The square root is the inverse of the square of a number. 1729 is not a perfect square. The square root of 1729 is expressed in both radical and exponential form. In radical form, it is expressed as √1729, whereas in exponential form it is (1729)^(1/2). √1729 ≈ 41.5633, which is an irrational number because it cannot be expressed in the form of p/q, where p and q are integers and q ≠ 0.

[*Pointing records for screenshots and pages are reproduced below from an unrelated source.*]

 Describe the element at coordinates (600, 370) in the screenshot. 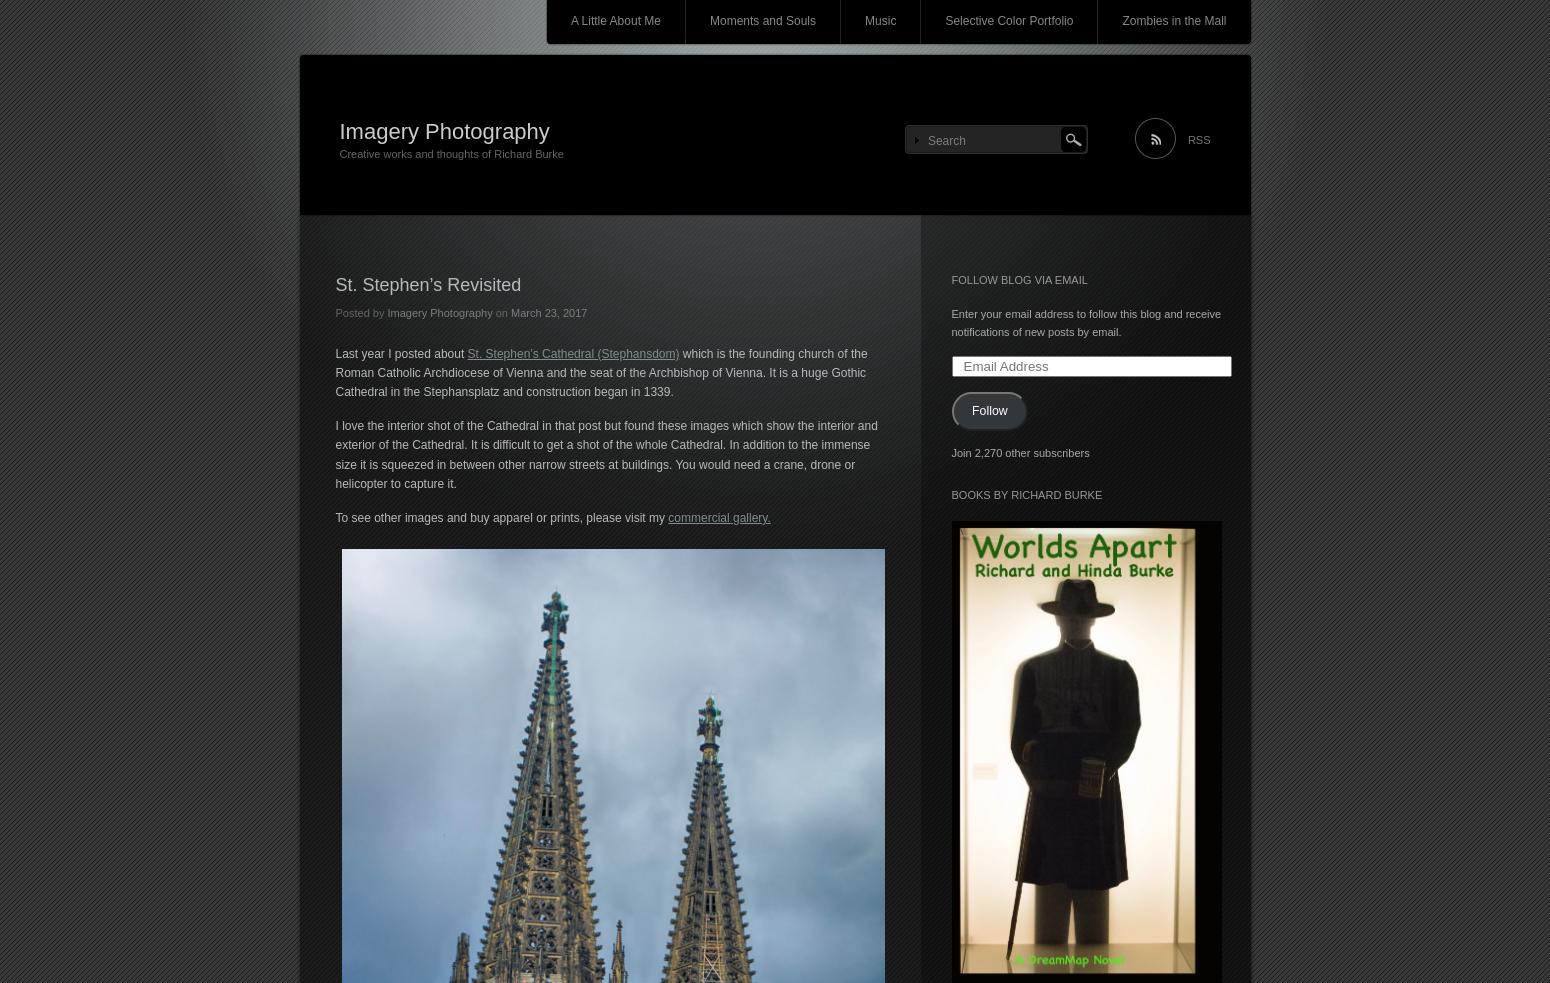

I see `'which is the founding church of the Roman Catholic Archdiocese of Vienna and the seat of the Archbishop of Vienna. It is a huge Gothic Cathedral in the Stephansplatz and construction began in 1339.'` at that location.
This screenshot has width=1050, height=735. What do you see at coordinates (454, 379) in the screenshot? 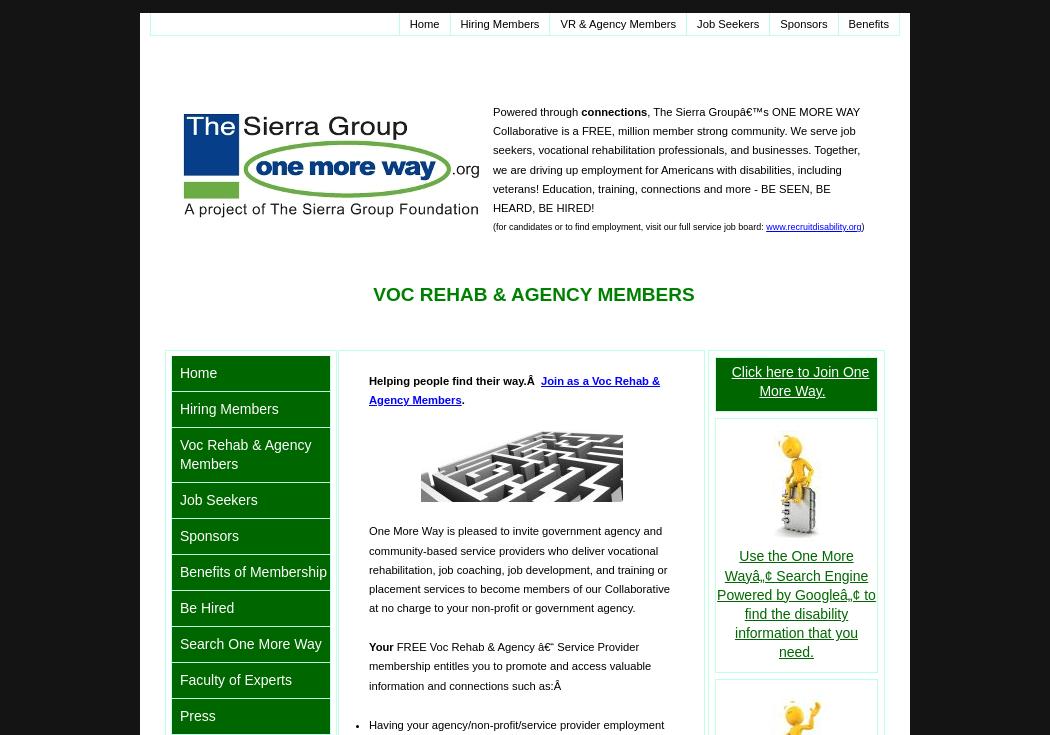
I see `'Helping people find their way.Â'` at bounding box center [454, 379].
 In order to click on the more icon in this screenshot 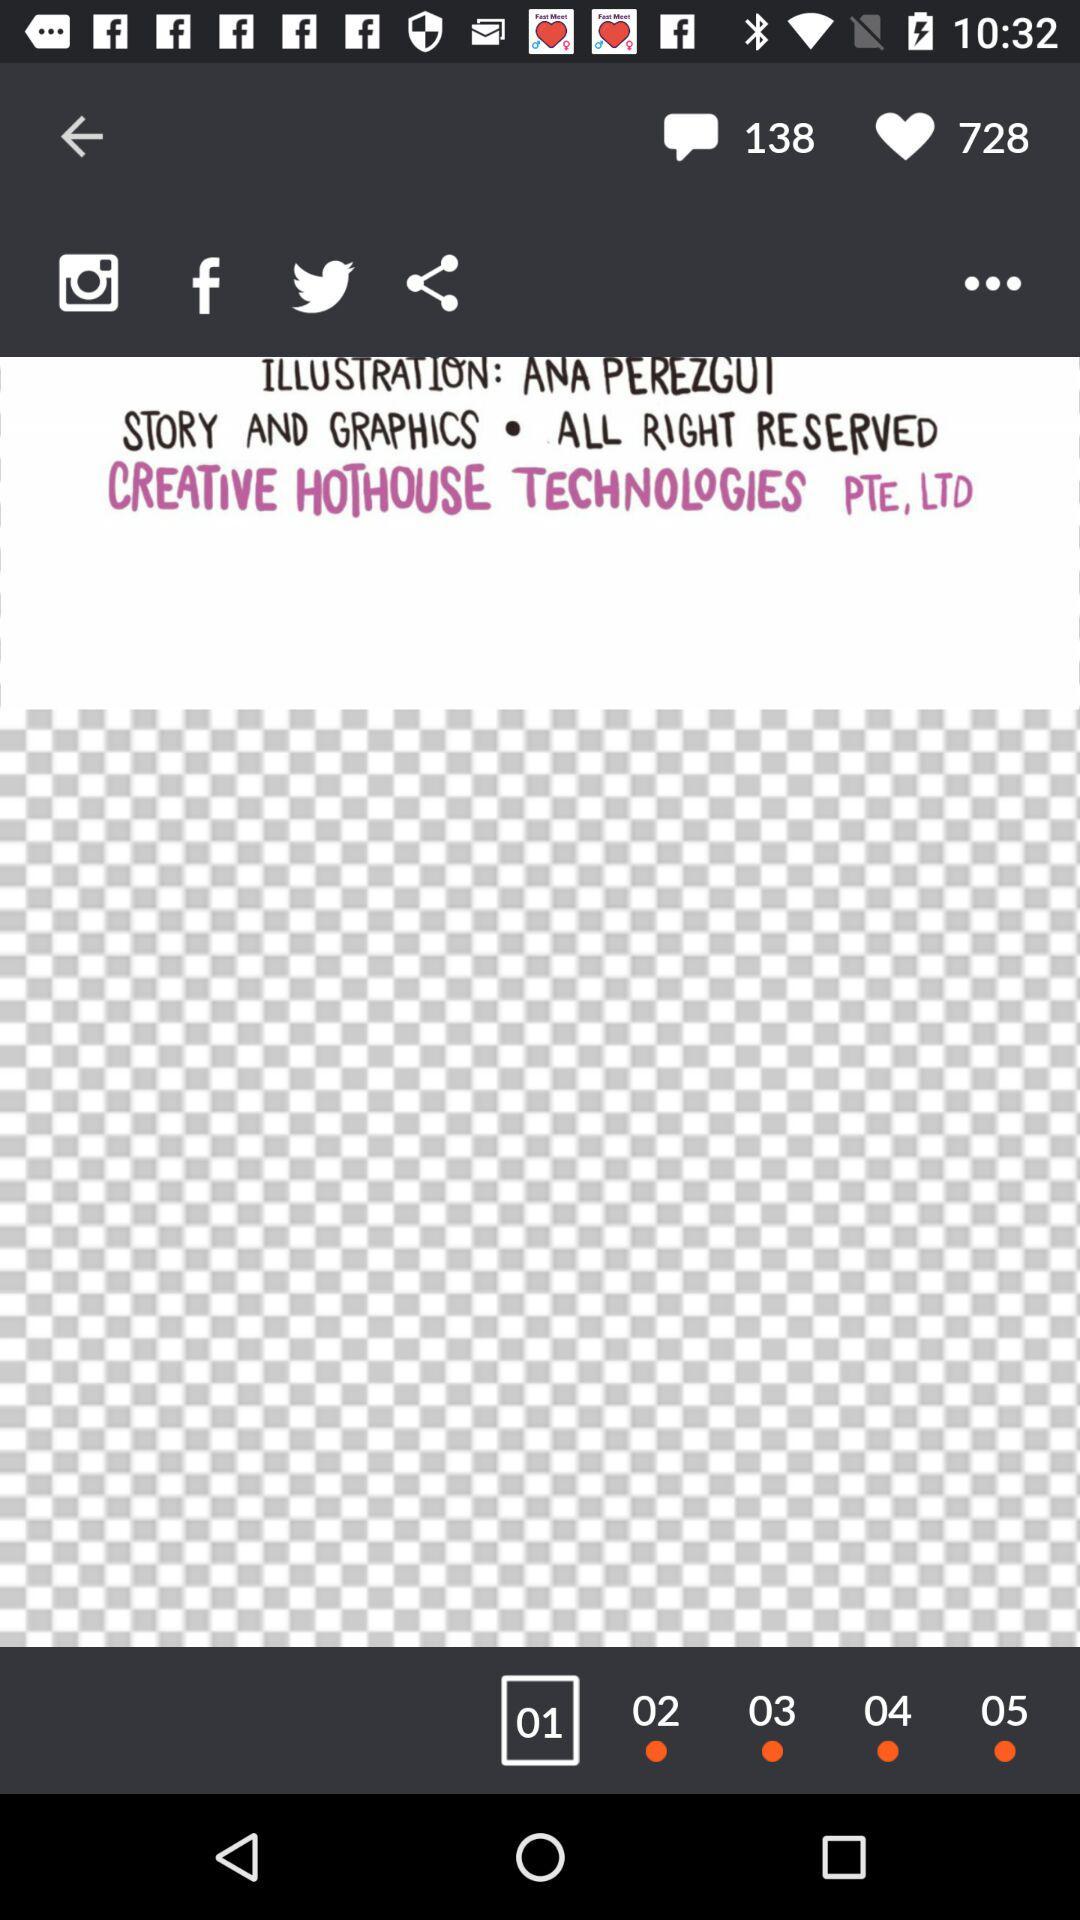, I will do `click(992, 282)`.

The prime factorization method is used for perfect square numbers. However, for non-perfect square numbers, the long-division method and approximation method are used. Let us now learn the following methods:

• Prime factorization method
• Long division method
• Approximation method

The product of prime factors is the prime factorization of a number. Now let us look at how 1729 is broken down into its prime factors:

Step 1: Finding the prime factors of 1729 Breaking it down, we get 7 x 13 x 19.

Step 2: Now we found out the prime factors of 1729. The second step is to make pairs of those prime factors. Since 1729 is not a perfect square, the digits of the number cannot be grouped in pairs.

Therefore, calculating √1729 using prime factorization is not straightforward.

The long division method is particularly used for non-perfect square numbers. In this method, we check the closest perfect square number to the given number. Let us now learn how to find the square root using the long division method, step by step:

Step 1: Group the numbers from right to left. In the case of 1729, group it as 17 and 29.

Step 2: Find a number whose square is less than or equal to 17. This number is 4, since 4 x 4 = 16. The quotient is 4, and the remainder is 1 (17 - 16).

Step 3: Bring down the next pair, 29, to get the new dividend, 129.

Step 4: Double the previous quotient (4) to get 8, which will be part of the new divisor.

Step 5: Find a number n such that 8n x n is less than or equal to 129. In this case, n is 1, since 81 x 1 = 81.

Step 6: Subtract 81 from 129 to get a remainder of 48, and the quotient is 41.

Step 7: Add decimal points to the quotient and bring down pairs of zeros.

Step 8: Repeat the process to find the next digit(s) after the decimal point.

The square root of 1729 is approximately 41.563.

The approximation method is another method for finding square roots. It is an easy method to find the square root of a given number. Now let us learn how to find the square root of 1729 using the approximation method.

Step 1: Find the closest perfect squares around 1729.

The smallest is 1600 (40^2) and the largest is 1764 (42^2).

√1729 falls somewhere between 40 and 42.

Step 2: Apply the formula:

(Given number - smaller perfect square) / (larger perfect square - smaller perfect square).

(1729 - 1600) / (1764 - 1600) = 129 / 164 ≈ 0.786.

Step 3: Add this decimal to the smaller square root: 40 + 0.786 = 40.786.

The square root of 1729 is approximately 41.563, refining the approximation from the previous steps.

• Square root: A square root is the inverse operation to squaring a number. Example: 4^2 = 16, and the inverse of squaring is the square root, so √16 = 4.
   
• Irrational number: An irrational number is a number that cannot be written as a simple fraction (p/q), where p and q are integers and q is not zero.
   
• Approximation: The process of finding a value that is close enough to the right answer, typically with some thought or calculation involved.
   
• Perfect square: A perfect square is a number that is the square of an integer. For example, 4, 9, and 16 are perfect squares.
   
• Long division method: A method used to find the square root of a number by performing division and averaging processes iteratively.